_Passage given:_
================================
You can write data out of s-Server to a file in Hadoop/HDFS from a stream or table. The Hadoop ECDA adapter automatically uploads a file to a designated Hadoop file system location designated by the HDFS_OUTPUT_DIR property. s-Server formats files for HDFS according to the same principles as it does for writing to the file system. See Writing to the File System for more details. You can specify how files rotate according to time, size, or both, and you can specify how rotated files are named.
To write from local locations, you configure and launch the adapter in SQL, using either server or foreign stream/table options. See Writing to HDFS Using SQL below. To write from remote locations, you configure such options using a properties file and launch the agent at the command line. See Writing to HDFS Using the ECD Agent below.
Files can be formatted as CSV, Avro, XML, JSON, or BSON. These files do not require further formatting in order to be integrated with Hadoop. (Once in the Hadoop file system, these files will be accessed by second-level systems such as Hive. See https://cwiki.apache.org/confluence/display/Hive/Home for more details on Hive.)
For adapters, you configure and launch the adapter in SQL, using either server or foreign stream/table options. For more information on creating foreign streams, see the topic CREATE FOREIGN STREAM in the Streaming SQL Reference Guide.
To write data to HDFS, you need to create a foreign stream that references the prebuilt server object HDFS_SERVER.
Required parameters are:
All foreign streams must be created within a schema. The following code first creates a schema in which to run the rest of the sample code below, then creates a foreign stream named hadoopschema.hdfssink.
================================
_Excerpted data:_
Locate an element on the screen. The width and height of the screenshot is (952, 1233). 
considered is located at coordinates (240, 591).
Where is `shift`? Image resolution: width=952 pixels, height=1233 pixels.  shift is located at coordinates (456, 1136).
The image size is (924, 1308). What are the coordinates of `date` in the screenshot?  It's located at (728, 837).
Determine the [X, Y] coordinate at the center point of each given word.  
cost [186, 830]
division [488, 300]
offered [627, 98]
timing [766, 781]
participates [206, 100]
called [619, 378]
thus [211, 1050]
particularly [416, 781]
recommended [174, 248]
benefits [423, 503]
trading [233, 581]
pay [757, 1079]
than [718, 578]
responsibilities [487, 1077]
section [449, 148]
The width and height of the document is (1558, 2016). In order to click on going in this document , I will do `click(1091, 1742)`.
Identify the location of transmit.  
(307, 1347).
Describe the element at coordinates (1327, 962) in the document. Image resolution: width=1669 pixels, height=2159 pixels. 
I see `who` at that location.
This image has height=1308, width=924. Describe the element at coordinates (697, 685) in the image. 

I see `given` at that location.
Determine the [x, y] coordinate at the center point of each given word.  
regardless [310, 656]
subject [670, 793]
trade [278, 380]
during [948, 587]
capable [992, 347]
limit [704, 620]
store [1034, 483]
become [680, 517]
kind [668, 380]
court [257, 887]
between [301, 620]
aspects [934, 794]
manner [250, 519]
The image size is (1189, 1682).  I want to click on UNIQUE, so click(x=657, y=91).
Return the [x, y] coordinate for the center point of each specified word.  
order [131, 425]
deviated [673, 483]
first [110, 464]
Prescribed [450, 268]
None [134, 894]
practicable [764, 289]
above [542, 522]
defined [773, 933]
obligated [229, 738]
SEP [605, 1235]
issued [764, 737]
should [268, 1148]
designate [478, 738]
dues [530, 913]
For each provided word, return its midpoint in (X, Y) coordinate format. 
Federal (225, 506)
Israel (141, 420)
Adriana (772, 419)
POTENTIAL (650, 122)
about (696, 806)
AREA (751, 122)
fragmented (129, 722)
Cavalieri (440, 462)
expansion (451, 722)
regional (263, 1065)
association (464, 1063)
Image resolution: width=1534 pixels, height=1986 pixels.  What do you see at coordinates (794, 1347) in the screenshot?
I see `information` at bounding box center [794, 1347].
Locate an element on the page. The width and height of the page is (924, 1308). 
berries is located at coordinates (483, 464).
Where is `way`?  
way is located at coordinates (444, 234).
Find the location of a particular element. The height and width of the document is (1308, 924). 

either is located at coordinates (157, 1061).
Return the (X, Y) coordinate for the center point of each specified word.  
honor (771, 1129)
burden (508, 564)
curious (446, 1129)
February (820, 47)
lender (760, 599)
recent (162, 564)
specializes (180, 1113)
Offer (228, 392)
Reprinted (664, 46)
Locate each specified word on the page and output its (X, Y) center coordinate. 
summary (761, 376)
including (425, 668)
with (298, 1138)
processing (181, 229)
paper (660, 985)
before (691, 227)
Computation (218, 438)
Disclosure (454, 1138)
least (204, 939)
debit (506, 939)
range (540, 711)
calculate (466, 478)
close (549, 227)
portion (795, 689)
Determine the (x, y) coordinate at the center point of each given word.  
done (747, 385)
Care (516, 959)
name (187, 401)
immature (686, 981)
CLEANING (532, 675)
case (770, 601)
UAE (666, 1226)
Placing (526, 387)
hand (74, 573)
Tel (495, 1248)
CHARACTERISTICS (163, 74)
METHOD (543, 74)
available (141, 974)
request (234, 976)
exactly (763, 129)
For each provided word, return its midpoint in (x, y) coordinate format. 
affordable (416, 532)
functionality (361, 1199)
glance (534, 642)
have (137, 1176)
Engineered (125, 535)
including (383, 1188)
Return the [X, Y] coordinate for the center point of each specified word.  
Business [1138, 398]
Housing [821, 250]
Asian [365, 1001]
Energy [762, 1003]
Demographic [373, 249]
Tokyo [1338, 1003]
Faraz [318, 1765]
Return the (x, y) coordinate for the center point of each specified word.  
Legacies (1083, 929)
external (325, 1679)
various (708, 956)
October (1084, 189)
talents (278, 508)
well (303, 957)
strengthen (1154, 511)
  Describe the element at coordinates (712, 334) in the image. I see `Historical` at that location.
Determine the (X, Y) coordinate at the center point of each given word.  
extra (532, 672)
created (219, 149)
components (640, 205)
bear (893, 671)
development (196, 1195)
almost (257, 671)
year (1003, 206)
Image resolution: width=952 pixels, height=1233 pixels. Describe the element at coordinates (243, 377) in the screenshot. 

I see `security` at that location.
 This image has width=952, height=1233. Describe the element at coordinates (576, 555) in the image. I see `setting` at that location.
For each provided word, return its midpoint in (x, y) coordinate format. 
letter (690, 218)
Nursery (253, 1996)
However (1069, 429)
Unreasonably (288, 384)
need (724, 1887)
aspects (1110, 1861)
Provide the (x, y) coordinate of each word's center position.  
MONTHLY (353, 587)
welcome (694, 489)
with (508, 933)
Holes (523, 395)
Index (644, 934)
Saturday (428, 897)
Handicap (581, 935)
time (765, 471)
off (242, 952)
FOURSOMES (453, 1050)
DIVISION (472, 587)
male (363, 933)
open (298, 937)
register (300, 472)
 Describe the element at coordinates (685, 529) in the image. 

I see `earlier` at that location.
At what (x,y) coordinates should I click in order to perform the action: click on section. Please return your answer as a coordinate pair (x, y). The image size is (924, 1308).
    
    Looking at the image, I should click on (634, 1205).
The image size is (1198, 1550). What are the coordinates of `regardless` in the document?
================================
_Exercise objective:_
Using the passage on writing s-Server data to HDFS above, answer each of the following:
(a) Which property designates the Hadoop file system location where the adapter uploads a file?
(b) Which prebuilt server object must a foreign stream reference in order to write data to HDFS?
(c) What is the name of the foreign stream that the sample code creates?

_The reply:_
(a) HDFS_OUTPUT_DIR
(b) HDFS_SERVER
(c) hadoopschema.hdfssink